The past few weeks, I've not been myself. At least not my usual self. I'm the guy that smiles a lot, laughs a lot, and somehow manages to make others do the same. But I haven't really been that person in a while. I've been looking inward so much that I've forgotten about the person I like to be.
Who knows why things happen in life. We have so much control of some things, none over other things. Things just are. We just have to accept that which we cannot control and move on. I'm not saying there aren't things I can look at more closely about myself, and I will. But six weeks ago, I was still my jovial self. I miss that jovial, gregarious person I know I am. Any other behavior is contrary to my nature.
My friend Jessica says that things that happen to us, people we meet; each one serves a purpose in our life. there is a reason for each one. Maybe this one is meant to have me look inward right now. I'm doing that. And I'll keep doing it.

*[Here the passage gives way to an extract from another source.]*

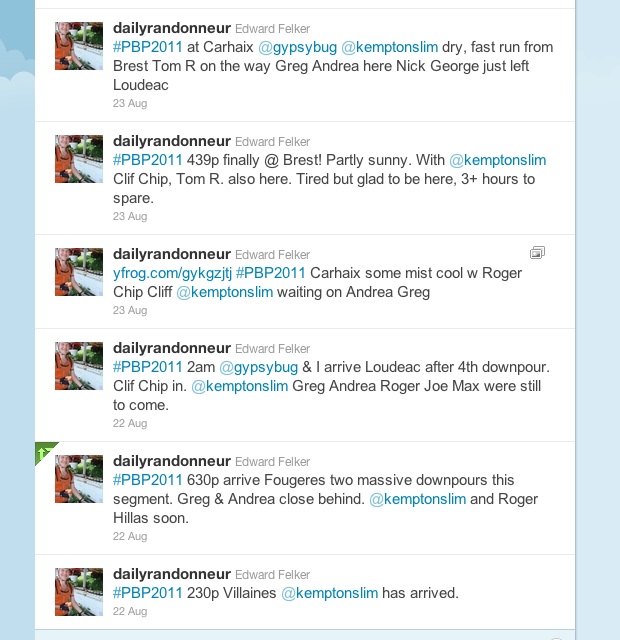Click the avatar on the Villaines arrival tweet
Viewport: 620px width, 640px height.
(79, 592)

But at the same time, my friend Loretta, though offering her gracious support, also thinks I need the breathless laughter and adrenaline that only a roller-coaster can bring. And I whole-heartedly agree. There is such a freedom in that kind of laughter; one I haven't felt in a long time. And I want to be that person again.
I took the first step last night by watching a movie I've been told to see by virtually everyone I know: "Office Space". I certainly haven't laughed that much in weeks. I actually felt like my old self again.
It's not so much about finding yourself; it's just knowing who you want to be.